• _Excerpted text_:
* BEGIN *
Synopsis

In this report, we analyzed a dataset from the US NOAA on severe weather events. We focused on the impact on the health, in terms of fatalities and injuries, and on the economy, in terms of property and crop damage, of each type of event. Our analysis showed that, in accrued terms, tornados are the most damaging event in terms of fatalities and injuries. In economic terms, it turns out that floods, hurricanes and tornados are the most critical ones. In contrast, events with a wide area impact and long time span, provide the highest average impact per individual occurence: heat waves or hurricanes in the health domain and hurricanes and high tides in the cost domain.

Introduction

Storms and other severe weather events can cause both public health and economic problems for communities and municipalities. Many severe events can result in fatalities, injuries, and property damage, and preventing such outcomes to the extent possible is a key concern.

This project involves exploring the U.S. National Oceanic and Atmospheric Administration’s (NOAA) storm database. This database tracks characteristics of major storms and weather events in the United States, including when and where they occur, as well as estimates of any fatalities, injuries, and property damage.

The following questions are addressed in this report:

  1. Across the United States, which types of events are most harmful with respect to population health?
  2. Across the United States, which types of events have the greatest economic consequences?
* END *
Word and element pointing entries
* BEGIN *
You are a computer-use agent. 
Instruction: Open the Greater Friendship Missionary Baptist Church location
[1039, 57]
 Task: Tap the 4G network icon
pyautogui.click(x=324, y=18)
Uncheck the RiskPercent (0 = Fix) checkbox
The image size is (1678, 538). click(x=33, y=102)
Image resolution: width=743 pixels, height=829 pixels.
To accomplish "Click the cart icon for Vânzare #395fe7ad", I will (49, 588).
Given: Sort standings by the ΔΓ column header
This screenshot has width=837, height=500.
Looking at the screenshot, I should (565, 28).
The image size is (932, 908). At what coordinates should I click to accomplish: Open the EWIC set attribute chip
* END *
• _Objective 1_: In the NOAA storm report, which type of event is the most damaging in accrued terms for fatalities and injuries?
• _Objective 2_: Set down everything in the NOAA storm report from "Storms and other" down to "greatest economic consequences?".
The rows aren't needed for anything here.

• _Final result 1_: Tornados

• _Final result 2_:
Storms and other severe weather events can cause both public health and economic problems for communities and municipalities. Many severe events can result in fatalities, injuries, and property damage, and preventing such outcomes to the extent possible is a key concern.

This project involves exploring the U.S. National Oceanic and Atmospheric Administration’s (NOAA) storm database. This database tracks characteristics of major storms and weather events in the United States, including when and where they occur, as well as estimates of any fatalities, injuries, and property damage.

The following questions are addressed in this report:

  1. Across the United States, which types of events are most harmful with respect to population health?
  2. Across the United States, which types of events have the greatest economic consequences?